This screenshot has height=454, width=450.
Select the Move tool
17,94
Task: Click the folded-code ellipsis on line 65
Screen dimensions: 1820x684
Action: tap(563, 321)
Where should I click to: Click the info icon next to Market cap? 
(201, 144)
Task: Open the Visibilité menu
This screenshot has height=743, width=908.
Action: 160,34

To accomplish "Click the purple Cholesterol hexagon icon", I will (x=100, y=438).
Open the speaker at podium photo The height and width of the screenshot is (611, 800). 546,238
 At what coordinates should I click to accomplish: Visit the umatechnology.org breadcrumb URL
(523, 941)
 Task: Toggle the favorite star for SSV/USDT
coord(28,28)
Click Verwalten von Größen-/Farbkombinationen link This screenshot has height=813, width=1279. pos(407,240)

※ ※ ※

EXERCISE GOAL:
With the line containing "Task: Click the" as the start and the last line of the entries as the end, print that whole span exactly.

EXERCISE RESPONSE:
Task: Click the folded-code ellipsis on line 65
Screen dimensions: 1820x684
Action: tap(563, 321)
Where should I click to: Click the info icon next to Market cap? 
(201, 144)
Task: Open the Visibilité menu
This screenshot has height=743, width=908.
Action: 160,34

To accomplish "Click the purple Cholesterol hexagon icon", I will (x=100, y=438).
Open the speaker at podium photo The height and width of the screenshot is (611, 800). 546,238
 At what coordinates should I click to accomplish: Visit the umatechnology.org breadcrumb URL
(523, 941)
 Task: Toggle the favorite star for SSV/USDT
coord(28,28)
Click Verwalten von Größen-/Farbkombinationen link This screenshot has height=813, width=1279. pos(407,240)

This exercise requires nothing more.